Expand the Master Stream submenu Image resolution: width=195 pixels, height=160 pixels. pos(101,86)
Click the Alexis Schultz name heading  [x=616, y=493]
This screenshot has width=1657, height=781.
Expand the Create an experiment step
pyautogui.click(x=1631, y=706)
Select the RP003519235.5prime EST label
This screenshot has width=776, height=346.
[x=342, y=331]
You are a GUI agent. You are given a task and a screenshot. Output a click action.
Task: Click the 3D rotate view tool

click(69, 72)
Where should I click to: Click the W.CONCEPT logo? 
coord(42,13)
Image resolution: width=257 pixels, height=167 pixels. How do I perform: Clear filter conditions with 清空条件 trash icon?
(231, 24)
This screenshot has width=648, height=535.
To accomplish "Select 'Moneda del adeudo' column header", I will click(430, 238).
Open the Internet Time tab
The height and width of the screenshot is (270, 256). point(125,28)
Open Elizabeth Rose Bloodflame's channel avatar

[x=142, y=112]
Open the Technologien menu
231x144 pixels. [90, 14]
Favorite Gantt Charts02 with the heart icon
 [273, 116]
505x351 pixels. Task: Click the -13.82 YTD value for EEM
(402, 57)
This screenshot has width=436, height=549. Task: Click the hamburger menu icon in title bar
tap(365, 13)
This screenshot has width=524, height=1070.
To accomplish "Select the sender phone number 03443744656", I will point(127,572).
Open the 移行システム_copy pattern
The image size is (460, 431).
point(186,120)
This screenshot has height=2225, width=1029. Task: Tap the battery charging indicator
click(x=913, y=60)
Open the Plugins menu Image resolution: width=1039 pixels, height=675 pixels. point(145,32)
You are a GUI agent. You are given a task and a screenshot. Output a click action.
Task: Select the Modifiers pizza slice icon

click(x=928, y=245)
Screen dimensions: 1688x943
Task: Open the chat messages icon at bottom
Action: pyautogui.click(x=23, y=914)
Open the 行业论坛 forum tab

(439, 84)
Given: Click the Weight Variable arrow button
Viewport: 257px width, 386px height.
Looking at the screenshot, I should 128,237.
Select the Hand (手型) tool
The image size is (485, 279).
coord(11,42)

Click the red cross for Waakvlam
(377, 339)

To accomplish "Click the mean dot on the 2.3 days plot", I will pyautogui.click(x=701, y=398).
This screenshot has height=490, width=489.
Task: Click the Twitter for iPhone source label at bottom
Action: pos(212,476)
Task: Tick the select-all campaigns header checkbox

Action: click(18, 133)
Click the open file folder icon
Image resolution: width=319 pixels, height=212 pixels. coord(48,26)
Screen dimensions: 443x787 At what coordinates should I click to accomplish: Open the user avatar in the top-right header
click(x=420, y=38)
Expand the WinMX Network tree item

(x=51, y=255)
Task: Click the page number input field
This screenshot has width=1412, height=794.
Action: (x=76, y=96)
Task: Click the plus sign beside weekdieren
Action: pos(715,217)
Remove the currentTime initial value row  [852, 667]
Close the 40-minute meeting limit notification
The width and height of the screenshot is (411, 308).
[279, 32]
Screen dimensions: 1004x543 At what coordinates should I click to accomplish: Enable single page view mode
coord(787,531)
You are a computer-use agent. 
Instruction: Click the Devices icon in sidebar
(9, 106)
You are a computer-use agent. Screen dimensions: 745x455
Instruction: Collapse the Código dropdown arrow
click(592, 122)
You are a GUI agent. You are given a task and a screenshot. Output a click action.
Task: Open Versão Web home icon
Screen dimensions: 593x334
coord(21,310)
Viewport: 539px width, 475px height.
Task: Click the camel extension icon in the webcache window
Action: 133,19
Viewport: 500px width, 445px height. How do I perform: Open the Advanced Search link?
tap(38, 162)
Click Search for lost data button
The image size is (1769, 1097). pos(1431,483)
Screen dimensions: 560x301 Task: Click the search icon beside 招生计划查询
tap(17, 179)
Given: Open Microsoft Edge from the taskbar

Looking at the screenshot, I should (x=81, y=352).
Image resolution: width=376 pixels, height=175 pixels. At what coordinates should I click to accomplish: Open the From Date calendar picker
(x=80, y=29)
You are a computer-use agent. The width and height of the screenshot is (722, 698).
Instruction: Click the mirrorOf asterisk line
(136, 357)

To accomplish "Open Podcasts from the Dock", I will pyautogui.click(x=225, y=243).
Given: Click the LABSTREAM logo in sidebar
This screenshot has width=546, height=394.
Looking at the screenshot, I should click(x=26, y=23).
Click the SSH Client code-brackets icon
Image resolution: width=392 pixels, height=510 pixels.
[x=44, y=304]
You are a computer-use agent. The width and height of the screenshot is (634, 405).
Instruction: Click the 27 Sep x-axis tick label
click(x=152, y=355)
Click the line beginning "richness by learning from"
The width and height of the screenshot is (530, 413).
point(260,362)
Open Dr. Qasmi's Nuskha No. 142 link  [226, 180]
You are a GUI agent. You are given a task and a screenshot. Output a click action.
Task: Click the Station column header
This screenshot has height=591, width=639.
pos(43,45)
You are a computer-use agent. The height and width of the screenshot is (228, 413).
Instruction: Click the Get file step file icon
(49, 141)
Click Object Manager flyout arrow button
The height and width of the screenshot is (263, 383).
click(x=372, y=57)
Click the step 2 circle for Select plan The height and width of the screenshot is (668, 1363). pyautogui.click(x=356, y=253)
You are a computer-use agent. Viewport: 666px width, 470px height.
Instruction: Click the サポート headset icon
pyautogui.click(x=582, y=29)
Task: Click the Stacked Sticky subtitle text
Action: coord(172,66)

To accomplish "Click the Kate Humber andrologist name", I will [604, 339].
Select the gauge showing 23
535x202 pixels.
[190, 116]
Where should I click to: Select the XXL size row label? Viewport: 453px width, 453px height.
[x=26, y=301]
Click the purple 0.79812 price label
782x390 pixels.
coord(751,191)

WHAT YOU SHOULD DO: Look through the data above. Copy every line with the string "column" in it.

SOLVED EXERCISE:
To accomplish "Select 'Moneda del adeudo' column header", I will click(430, 238).
Task: Click the Station column header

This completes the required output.